FIG. 1A is a schematic diagram of a distribution structure of gas holes of a chuck in an existing cleaning chamber. It can be seen that a distribution structure 102 composed of gas holes arranged in a circle is formed in the chuck 101.

FIG. 1B is a diagram of a structure inside the cleaning chamber in the existing wafer cleaning method. The chuck is provided with pins 103, and after a wafer 104 is placed on the pins 103, a distance between the wafer 104 and the surface of the chuck 101 is determined by a distance h101 between a top surface of the pins 103 and the surface of the chuck 101.

During wafer cleaning, N₂ flows out from the gas holes and forms a protective layer on a side not to be cleaned of the wafer 104, and depending on different gas flow rates, different pressures are finally formed on the side not to be cleaned of the wafer 103. When there is a pattern structure on the side not to be cleaned, the pattern structure may collapse after the pressure exceeds a specific value, and the higher the pressure, the larger the number of collapsed patterns. In the existing method, in order to prevent the pattern structure from collapsing, the pressure is lowered by reducing the gas flow rate. However, the reduction of the gas flow rate causes a new technical problem, which is likely to make the cleaning fluid on the side to be cleaned flow back onto the side not to be cleaned. In FIG. 1B, an arrow line 105 represents N₂ gas flow, where gas flow in the edge region of the wafer 104 is separately represented by an arrow line 105a. In the edge region of the wafer 104, the gas flow represented by the arrow line 105a is required to be capable of flowing outward, to form a pressure to counteract a force that makes the cleaning fluid flow back from the side to be cleaned to the side not to be cleaned along the edge of the wafer 103. When the gas flow rate is reduced, the pressure formed by the gas flow is lowered, eventually causing backflow of the cleaning fluid. The cleaning fluid that flows back erodes the structure on the side not to be cleaned, not only forming a residue of the cleaning fluid, but also forming a large particulate defect. Therefore, in the existing method, there is a contradiction between adjustments of the gas flow rate of the protective gas and the pressure formed on the side not to be cleaned. If the gas flow rate is excessively large, the pressure is excessively large such that the pattern collapse is likely to occur; and if the gas flow rate is excessively small, the backflow of the cleaning fluid is likely to occur, thereby forming the residue and the particulate defect. Both cases result in a reduction of the product yield.

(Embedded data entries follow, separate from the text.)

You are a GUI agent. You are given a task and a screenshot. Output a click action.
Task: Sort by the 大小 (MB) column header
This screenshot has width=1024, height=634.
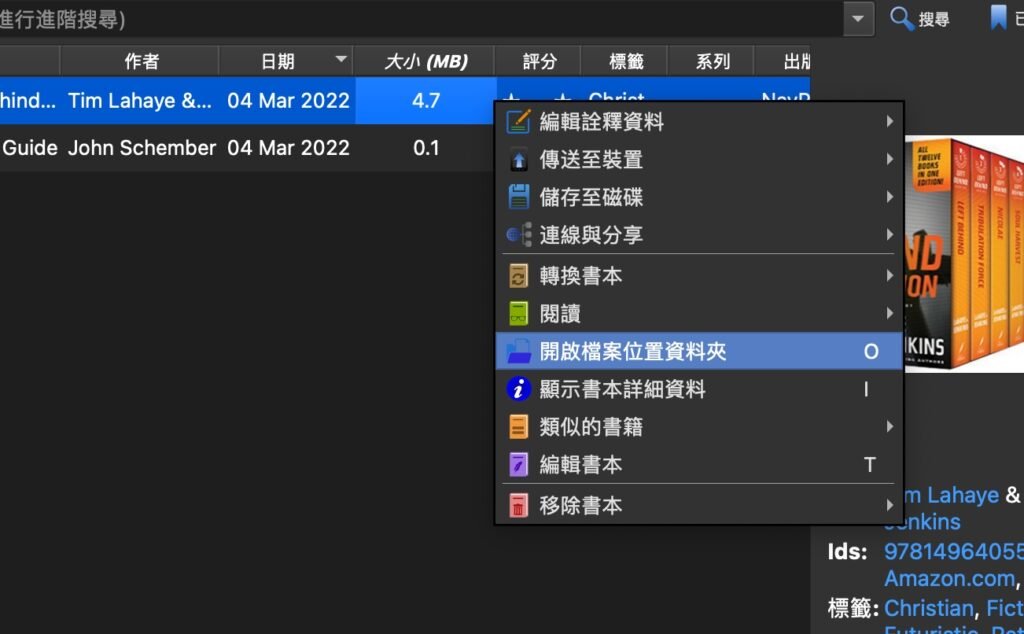pos(426,61)

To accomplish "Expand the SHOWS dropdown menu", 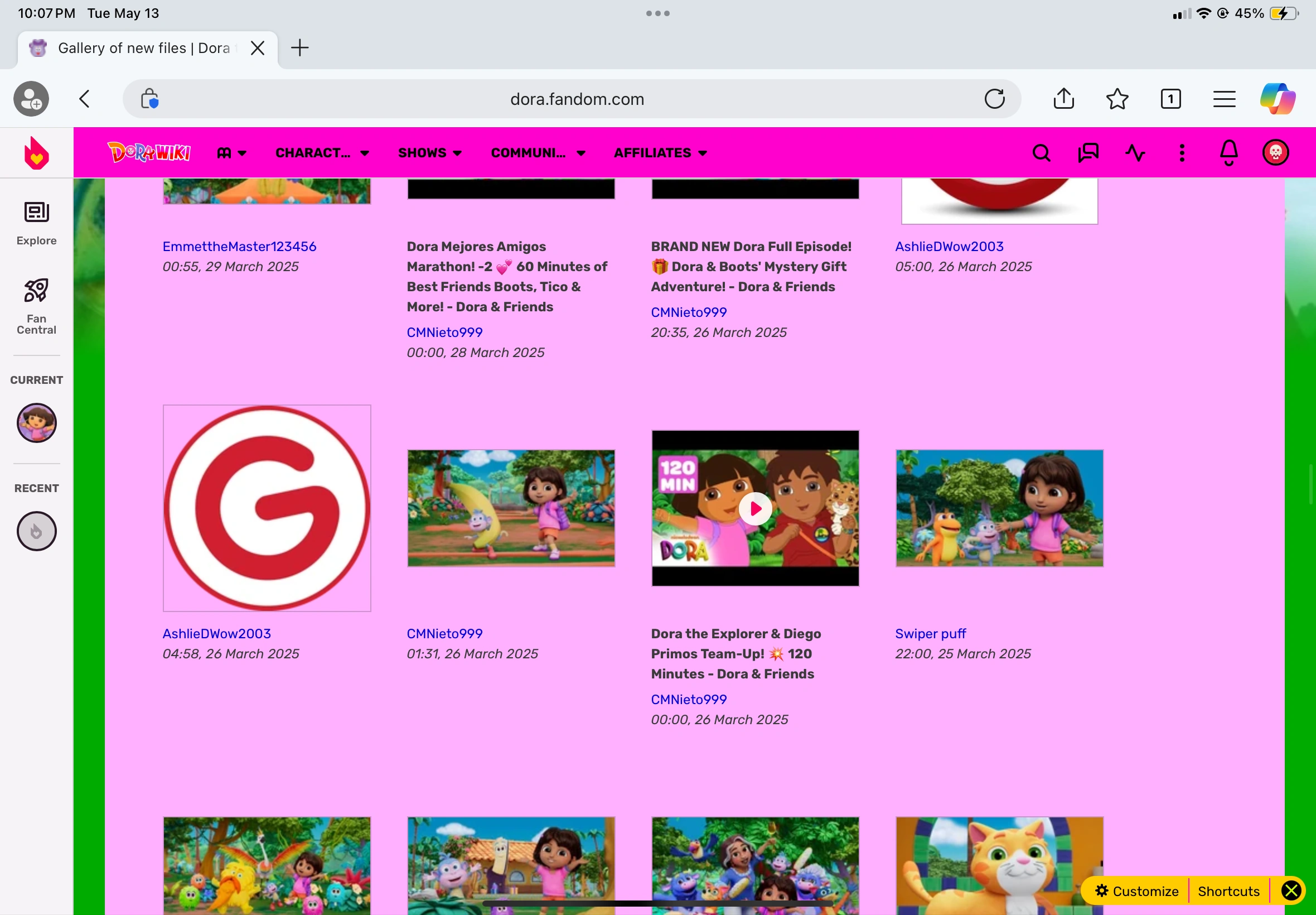I will [x=430, y=153].
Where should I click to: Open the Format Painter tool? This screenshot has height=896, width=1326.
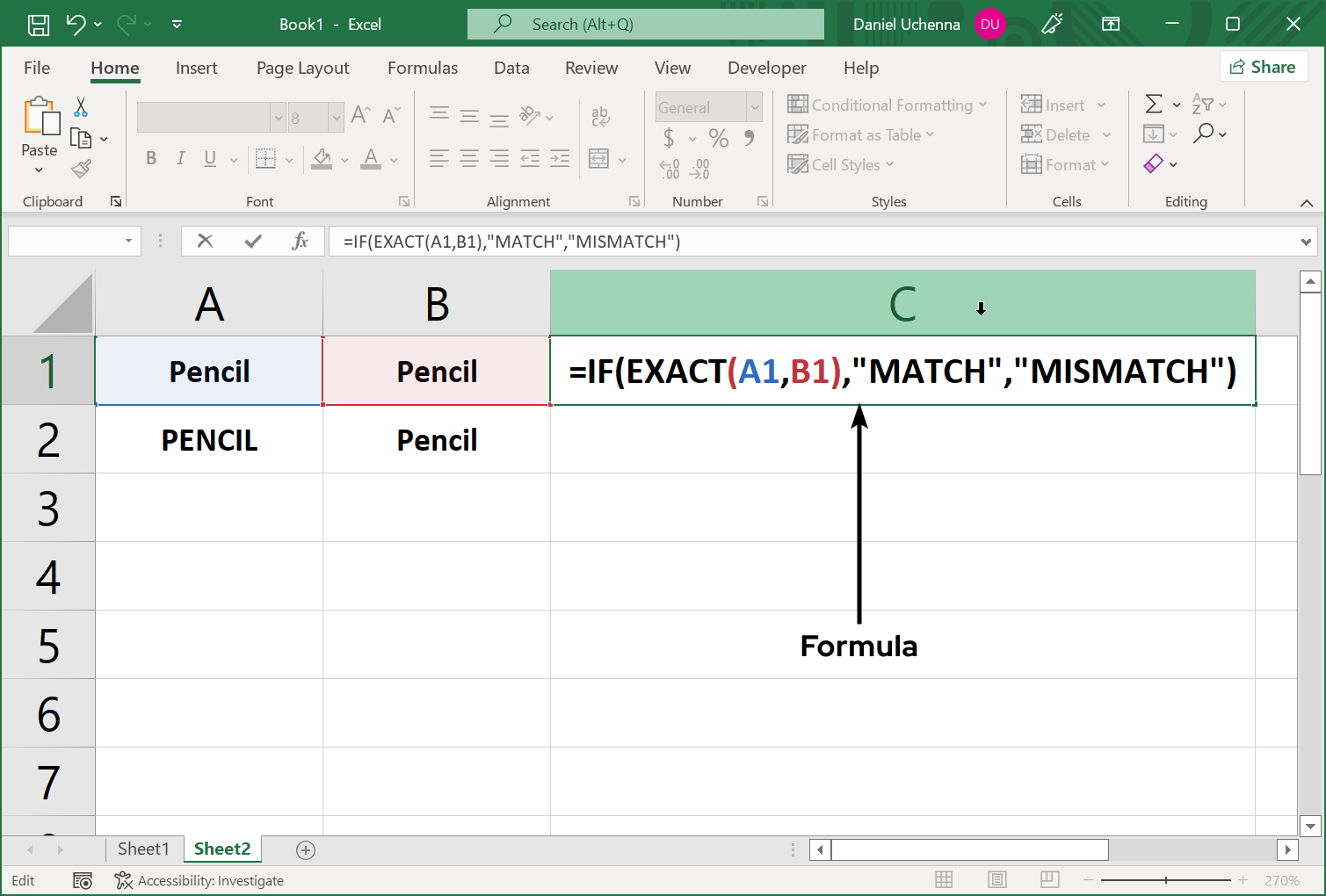[x=83, y=169]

FIG. 2 is a flowchart of a wafer cleaning method according to an embodiment of the present disclosure. FIG. 3A is a schematic diagram of a first distribution structure 202 of gas holes of a chuck 201 in the wafer cleaning method according to the embodiment of the present disclosure. FIG. 3B is a diagram of a structure inside the cleaning chamber in the wafer cleaning method according to the embodiment of the present disclosure. The wafer cleaning method according to the embodiment of the present disclosure includes the following steps.

Step S101: Referring to FIG. 3B, a wafer 204 including a side to be cleaned and a side not to be cleaned is provided, where the side not to be cleaned has a pattern structure.

Step S102: Referring to FIG. 3B, the wafer 204 is placed on a chuck 201 in a cleaning chamber, and a first distance h201 between the side not to be cleaned and the surface of the chuck 201 during wafer cleaning is configured.

In the embodiment of the present disclosure, the chuck 201 is provided with an pins 203, the wafer 204 is placed on the chuck 201 by means of the pins 203, the pins 203 is located at a first process position during the wafer cleaning, and a distance between a top surface of the pins 203 at the first process position and the surface of the chuck 201 is the first distance h201. Compared with the distance h101 shown in FIG. 1B, the first distance h201 of the embodiment of the present disclosure is larger.

The first distance h201 is configured according to a first pressure formed by the protective gas of the first flow rate on the side not to be cleaned as described below, the first pressure is less than a minimum pressure that causes the pattern structure to collapse, and when the first flow rate is fixed, the first pressure is smaller if the first distance h201 is larger. That is, in the embodiment of the present disclosure, the first pressure is lowered by increasing the first distance h201. The first pressure is lowered below a lower limit, i.e., the minimum pressure, so that the pattern structure does not collapse during the wafer cleaning.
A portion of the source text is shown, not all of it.